That’s a response to Ed Miliband’s pronouncement of a “housing crisis” to be dealt with by offering urban councils the “right to grow” into rural councils guilty of “homeblocking”.

The Labour leader thinks a lack of affordable housing can be wrapped into his argument about a cost of living crisis.
He turned up in Stevenage today – to back its plans to grow beyond its borders.

The Labour target? 200,000, houses a year.

That’s a target for England, which was a woeful 107,000 in 2012/13. But Mr Miliband may find that voters even in Stevenage, are not so gung ho for new housing. Young mums who might benefit from new house build seemed more vexed by a loss of green space.

Anyway, the official opposition labelling of housing as a “crisis”, is a new landmark in this debate. Is there a crisis?

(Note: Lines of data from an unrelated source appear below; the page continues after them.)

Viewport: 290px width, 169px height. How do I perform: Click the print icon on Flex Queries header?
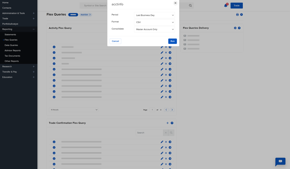pos(237,14)
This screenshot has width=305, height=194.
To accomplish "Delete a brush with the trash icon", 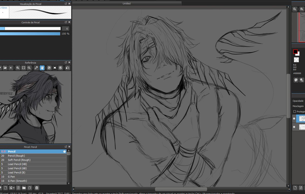I will pos(37,188).
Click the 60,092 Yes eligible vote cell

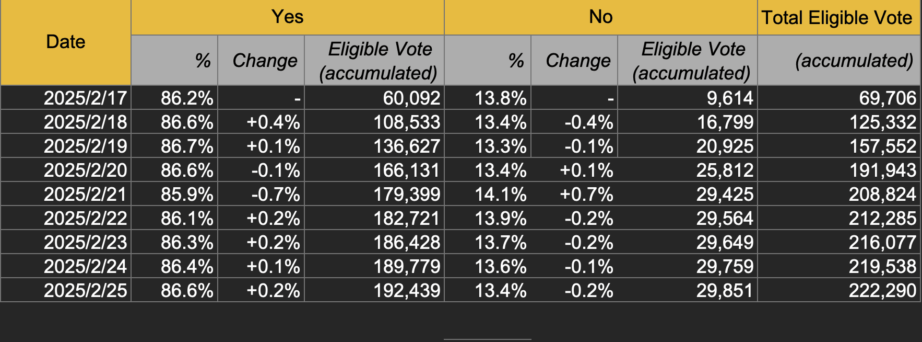pyautogui.click(x=374, y=98)
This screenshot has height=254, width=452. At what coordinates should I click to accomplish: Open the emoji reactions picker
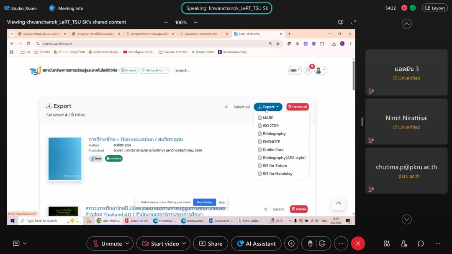point(322,244)

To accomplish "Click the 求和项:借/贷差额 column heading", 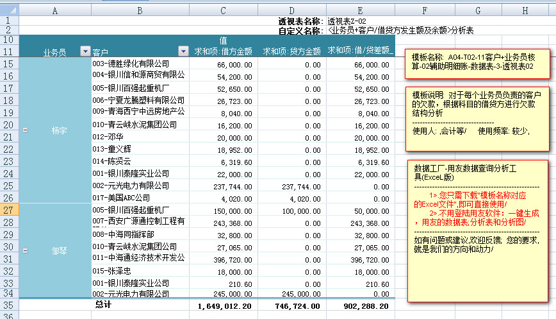I will coord(360,51).
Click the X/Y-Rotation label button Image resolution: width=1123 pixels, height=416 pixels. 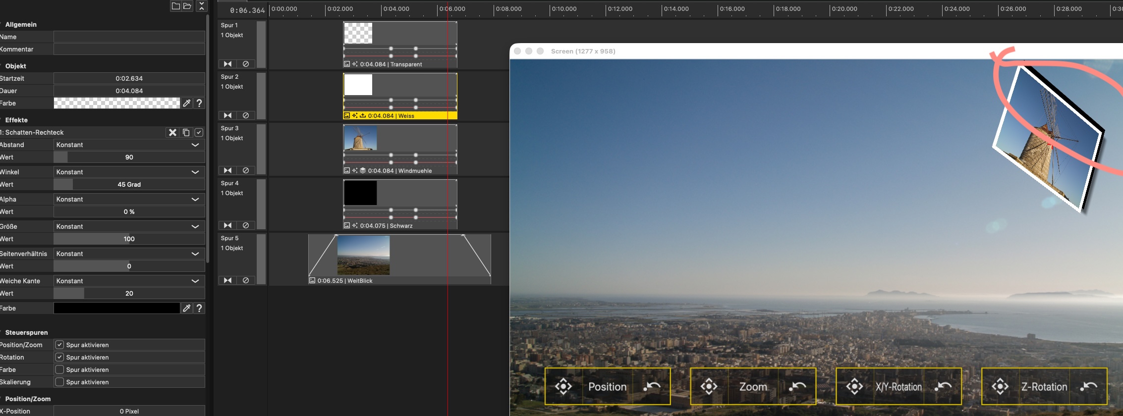tap(898, 386)
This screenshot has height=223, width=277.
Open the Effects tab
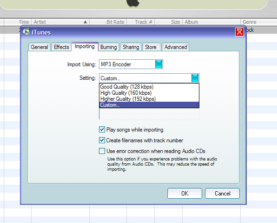point(61,47)
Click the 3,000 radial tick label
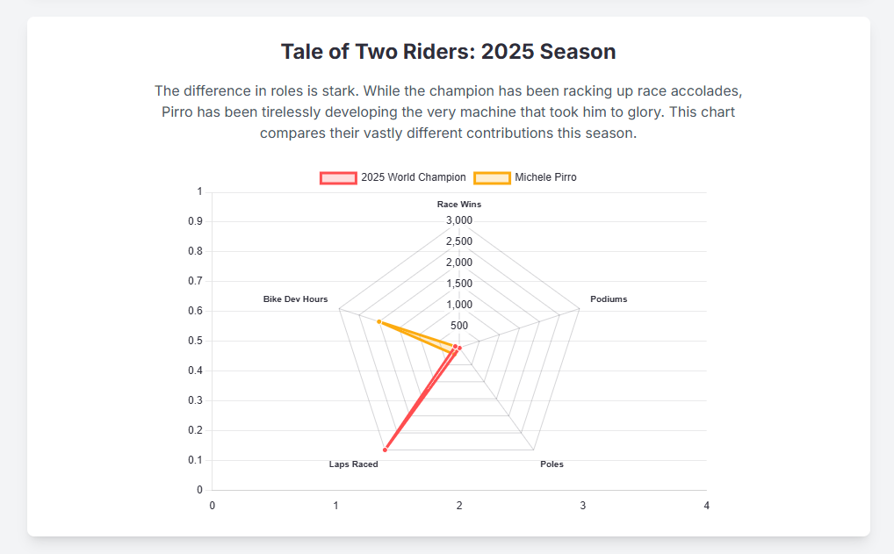The image size is (894, 554). point(459,220)
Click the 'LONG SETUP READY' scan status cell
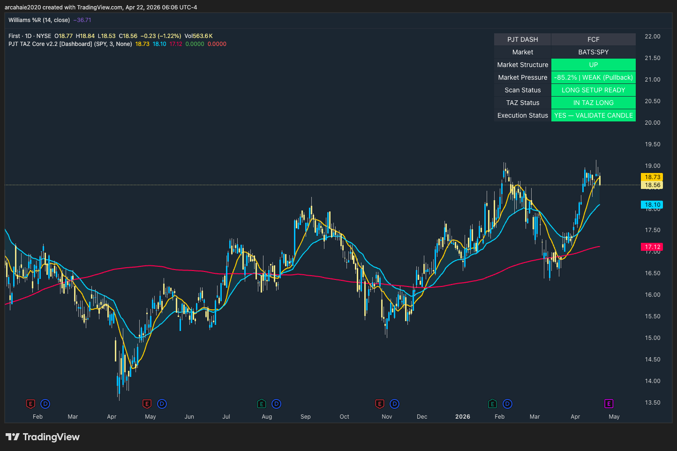The width and height of the screenshot is (677, 451). (593, 90)
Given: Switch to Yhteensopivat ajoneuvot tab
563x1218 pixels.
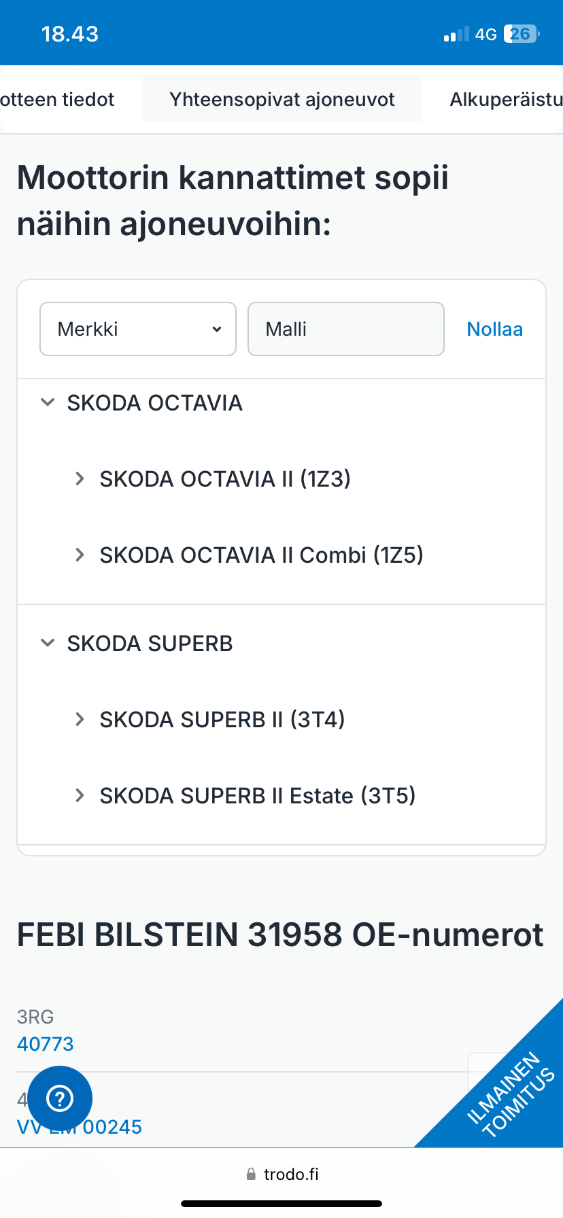Looking at the screenshot, I should tap(282, 99).
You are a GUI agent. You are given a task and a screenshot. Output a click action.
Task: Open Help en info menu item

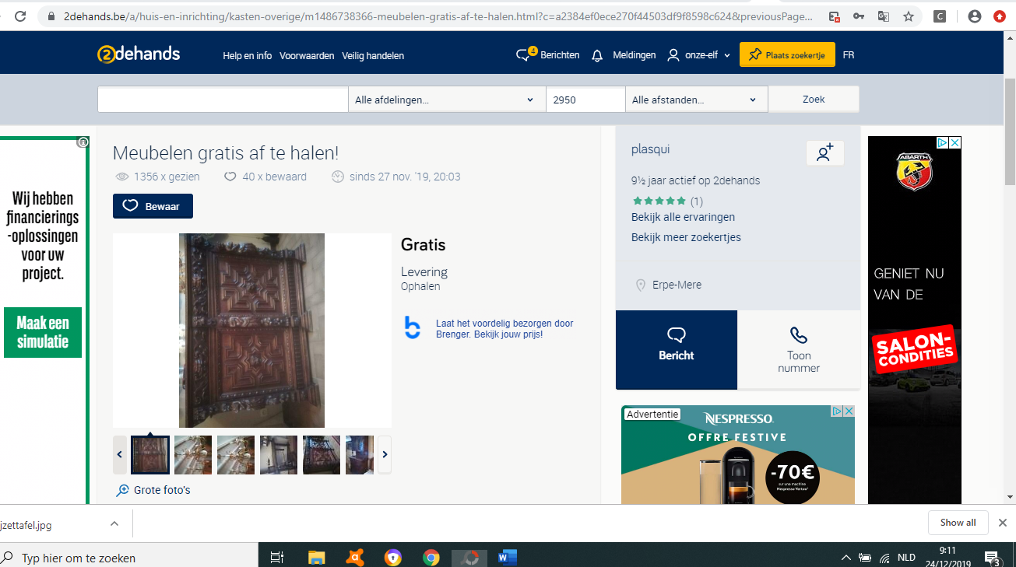(247, 56)
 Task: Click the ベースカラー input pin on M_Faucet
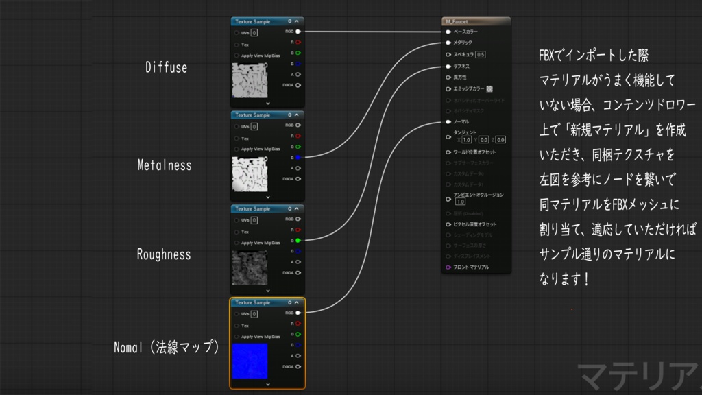[x=448, y=32]
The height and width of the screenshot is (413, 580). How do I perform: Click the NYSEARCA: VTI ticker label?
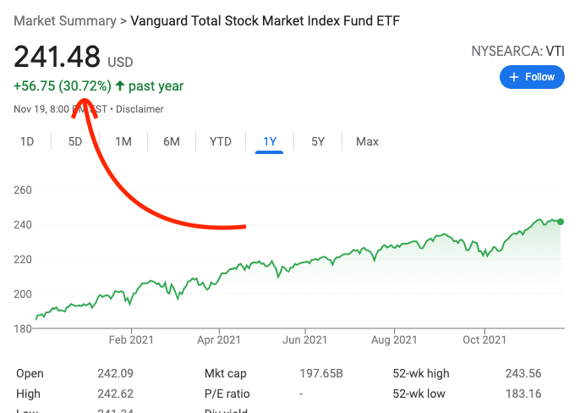517,51
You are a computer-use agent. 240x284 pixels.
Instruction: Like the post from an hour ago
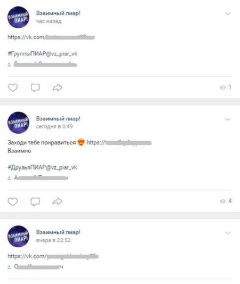tap(13, 88)
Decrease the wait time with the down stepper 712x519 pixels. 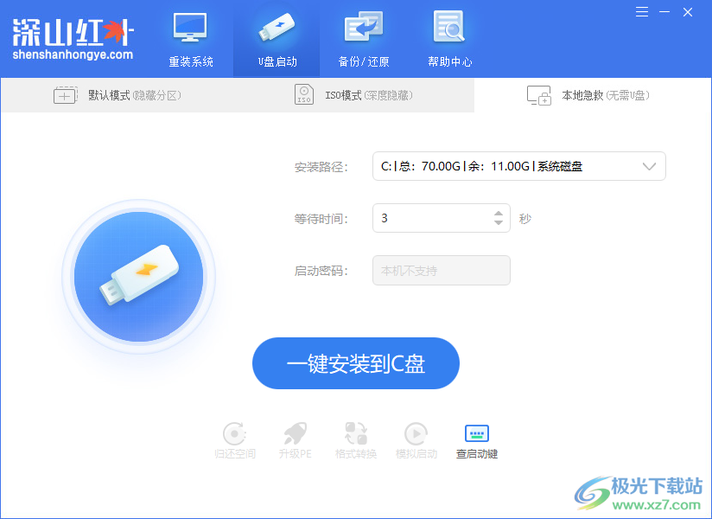click(x=499, y=224)
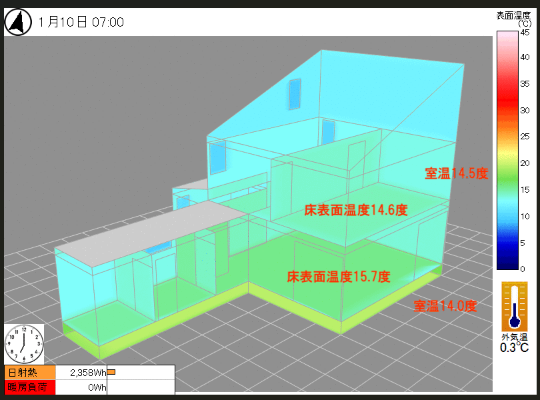540x400 pixels.
Task: Select the topmost window on the gable wall
Action: point(295,94)
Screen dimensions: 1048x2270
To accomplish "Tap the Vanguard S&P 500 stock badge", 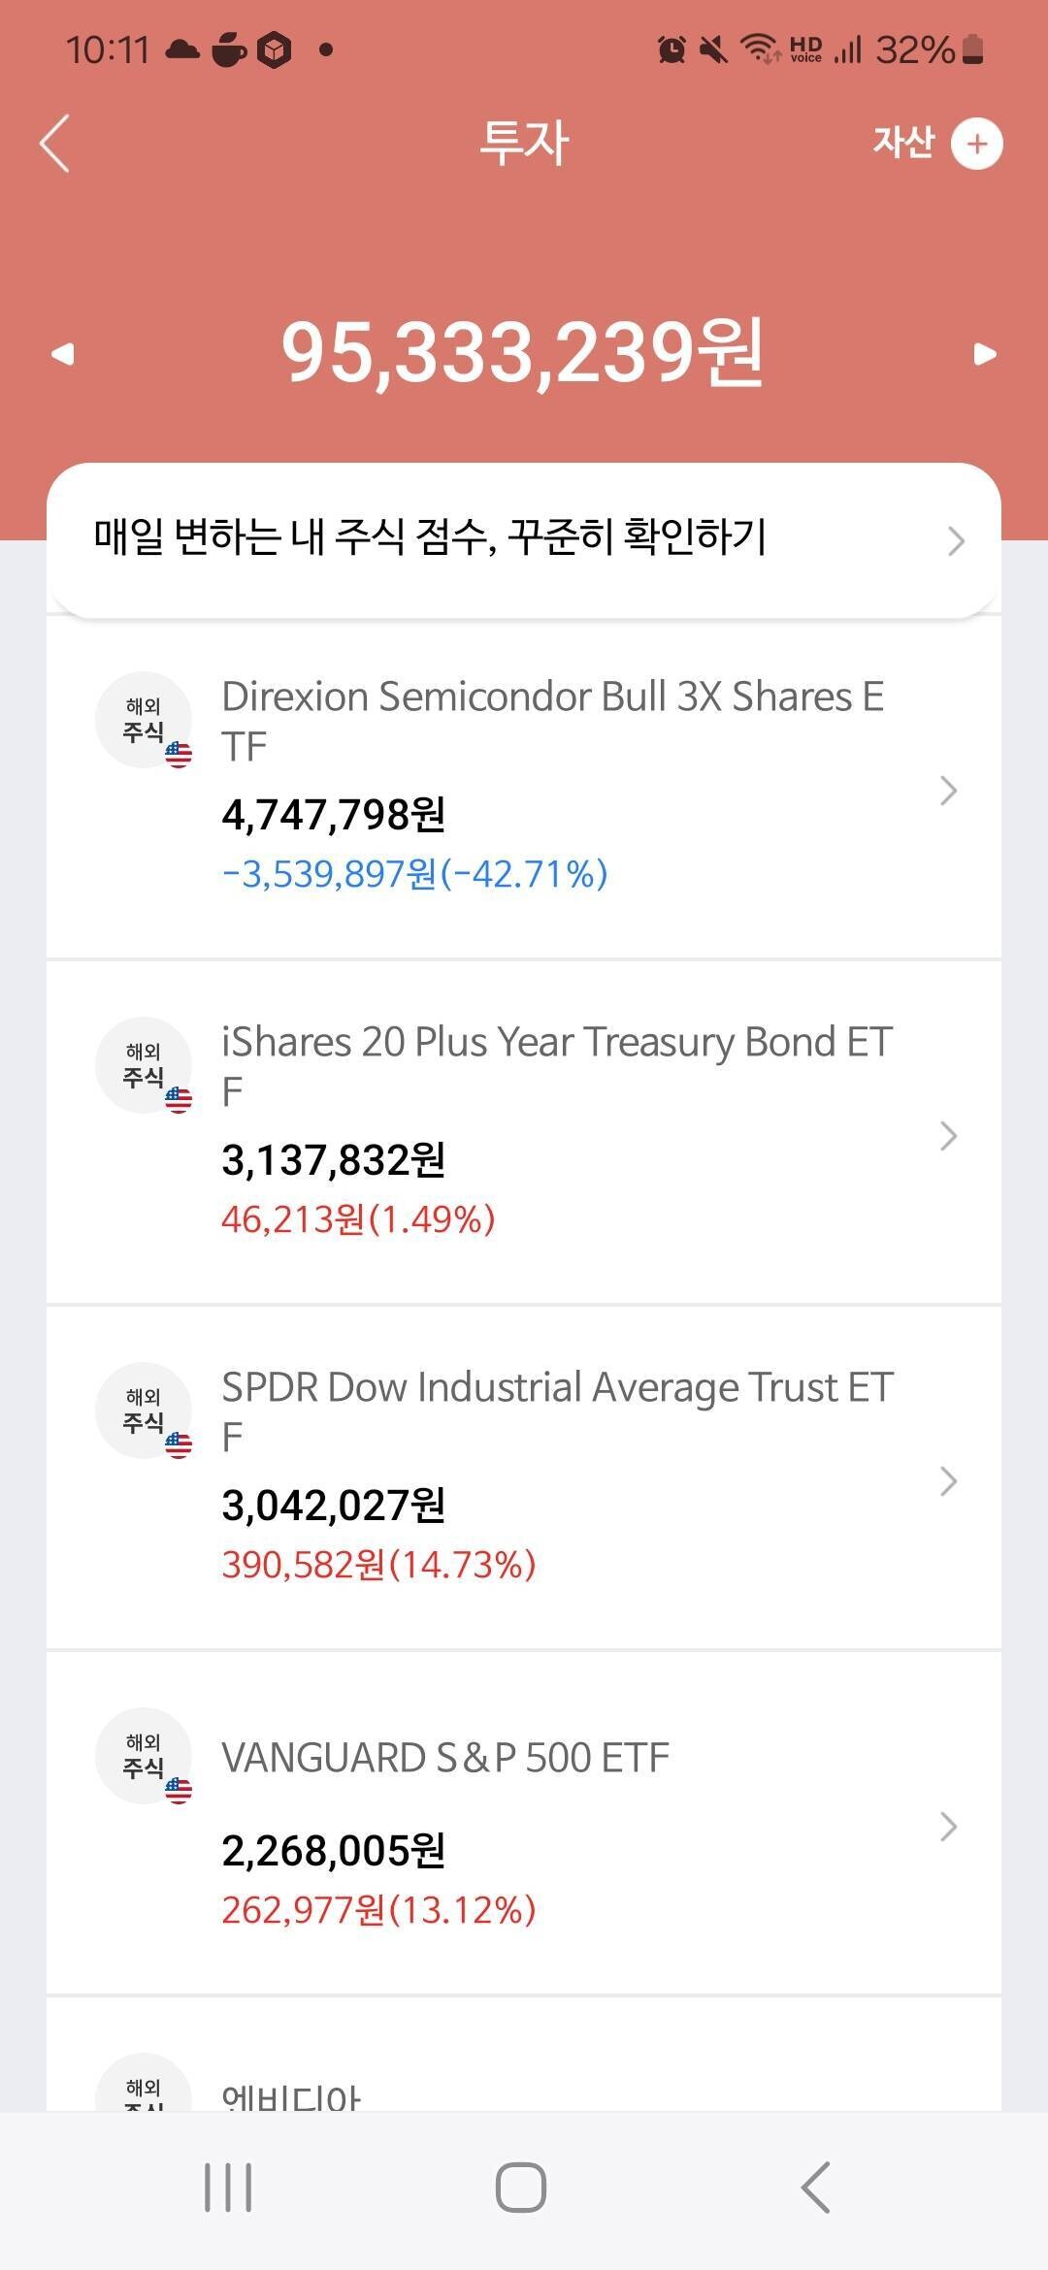I will (x=144, y=1756).
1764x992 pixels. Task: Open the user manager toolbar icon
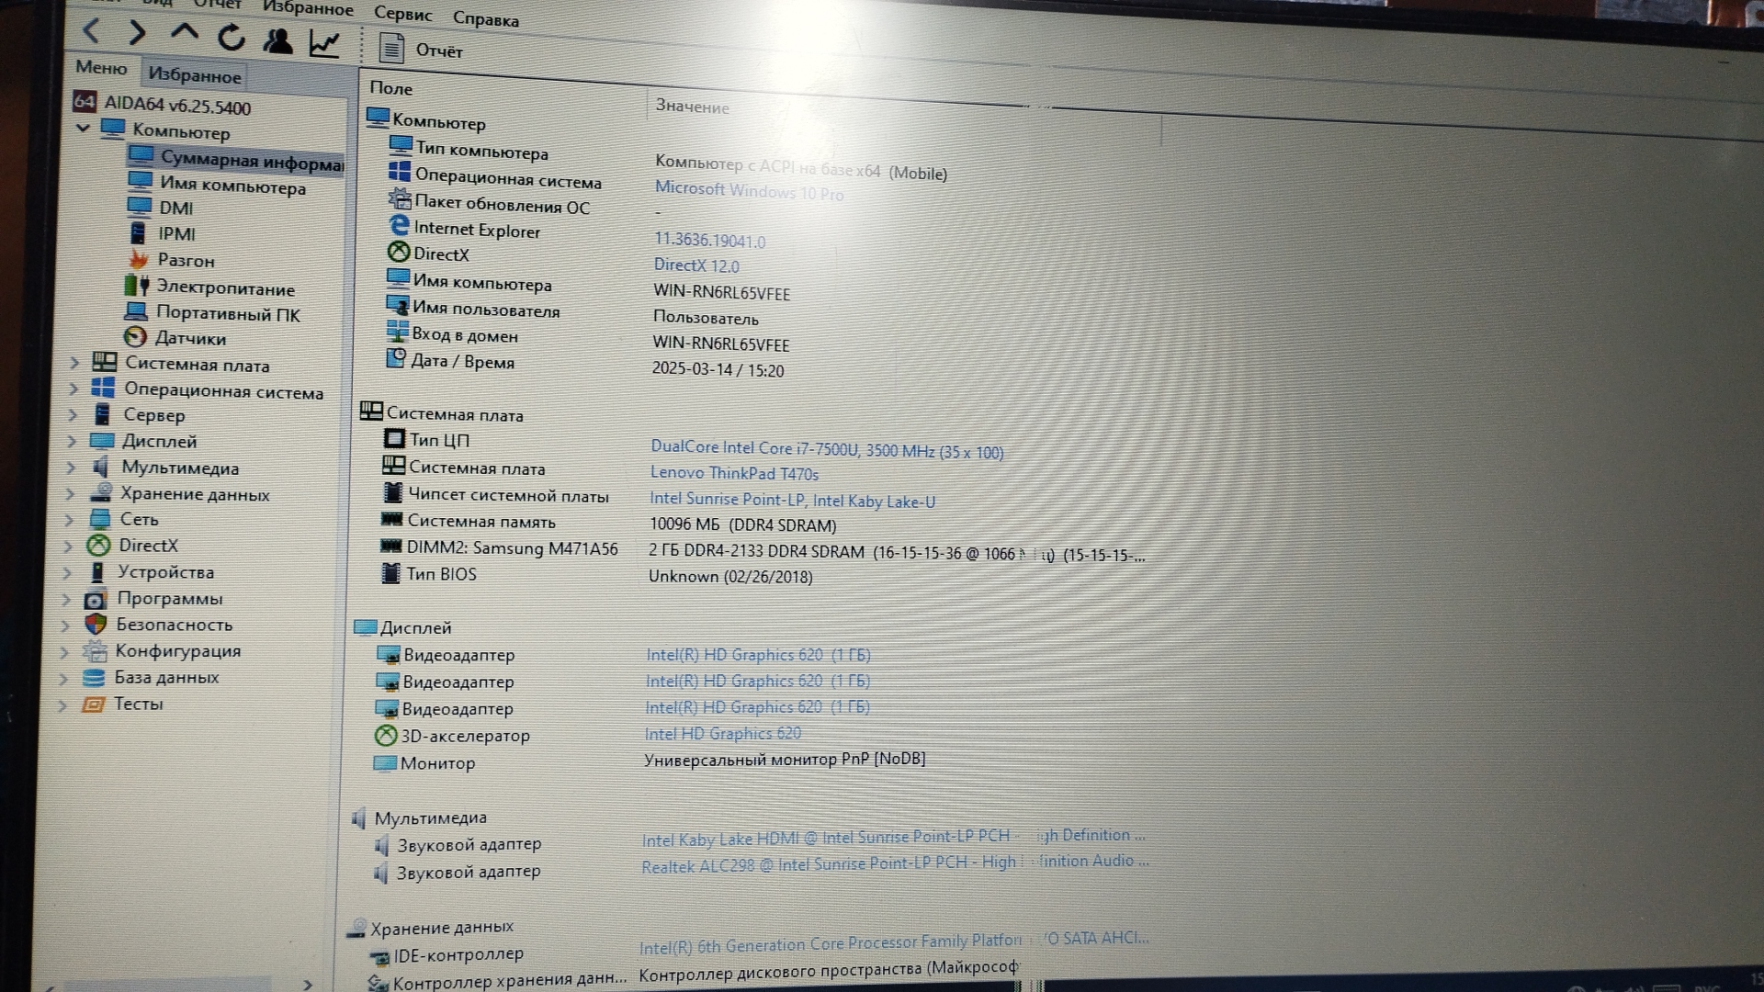(277, 40)
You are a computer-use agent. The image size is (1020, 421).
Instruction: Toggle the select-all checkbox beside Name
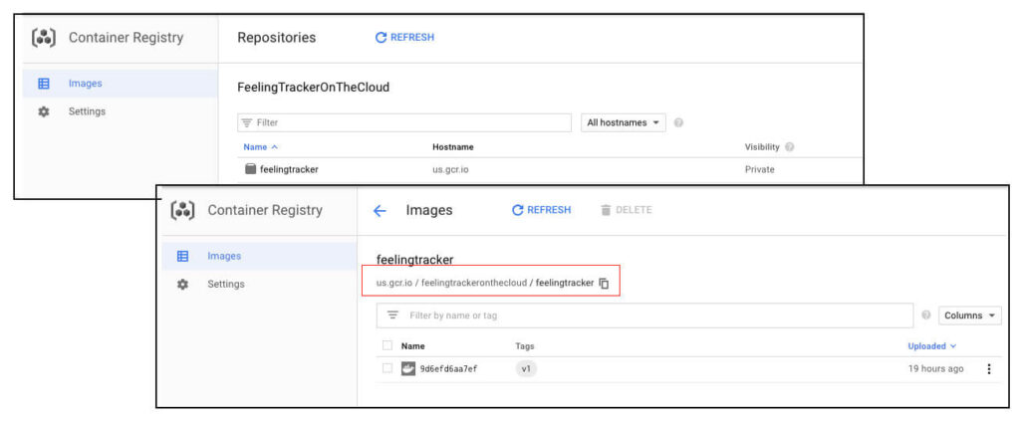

Is not the lack of housebuilding in fact the democratic will of those people in Britain who can be bothered to vote at local elections? Well, right now we are told by all main parties that housebuilding is desirable.The economic reality is a woeful recent cross-party record on house building.

The ONS has now confirmed and slightly revised numbers that I myself calculated a few weeks ago.

In the first year of New Labour, 190,760 houses were completed.. across the UK.

It took a decade to drive that up to 219,070 a year…but nearly half were those buy-to-let friendly flats, not houses.

Flatbuilding, not housebuilding.

So little surprise that during the crisis, that annual total collapsed during the recession – falling by more than a third to 137,400.

Labour blamed the financial crisis which nearly bankrupted many housebuilders, the Conservatives blamed Labour.

Now there WAS a brief rally, under the coalition.

But who can be surprised that after wide-scale planning changes iniitiated by a letter from Eric Pickles, and massive cuts to government funding for housebuilding, the total fell back.

In fact in 2012/13 total UK housing completions fell to just 135,200. Strip out Northern Ireland  to compare with historical tables for Britain (Hat tip Noble Francis) and these are he lowest peacetime annual total for housebuilding on some measures, since the 1920s.
Curiously this fact has not ignited much media debate (previous lows under Labour were prominently featured on front pages at the time) or government soul searching.

It would be reasonable for a government which wants to boast about housebuilding and claims it is a good thing, to explore the contribution of its own policies to such a failure.

Perhaps that contribution is nothing. Perhaps it is all the fault of the eurozone crisis, and actually the weather did play a part.

At the time, though, many people warned that aggressively disposing of Labour’s planning system and slashing housing budgets would inevitably lead to one thing.

(Due to a curious data error earlier this year, these numbers were not available at the time they should have fuelled the public debate).

At the very least, acknowledging these numbers would make more sense than blithely boasting about how the next quarter was a record growth rate (from this historical low, of course it would be), or adding up a few years to make the number sound bigger. Jon Snow in his debate with Housing Minister Kris Hopkins and shadow Emma Reynolds, finally did get some acknowledgement today.

Having said that, the opposition need a catharsis of its own. Gordon Brown promised 3 million new homes at the rate of 200,000 a year  as his number one priority upon entering office, and the rate of housebuilding promptly halved.

And a party which now claims that the housing crisis is inextricably linked with the cost of living crisis needs to find answers to

a. the trebling of real house prices

and b. a fundamental tenure shift in much of the housing stock from first time buyers towards buy-to-let landlord investors, on its watch (or lack of watch).

So we have two bald men fighting over the comb of housing policy, a housebuilding industry more interested in investor flats than family homes, disproportionate effort on boosting housing demand and prices, ahead of the increase in supply.

So both sides talk boldly of building more houses – but both have failed miserably: and this may just be democracy. Not enough people actually vote at a local level for more houses.

But that is surely failing Britain’s next generation.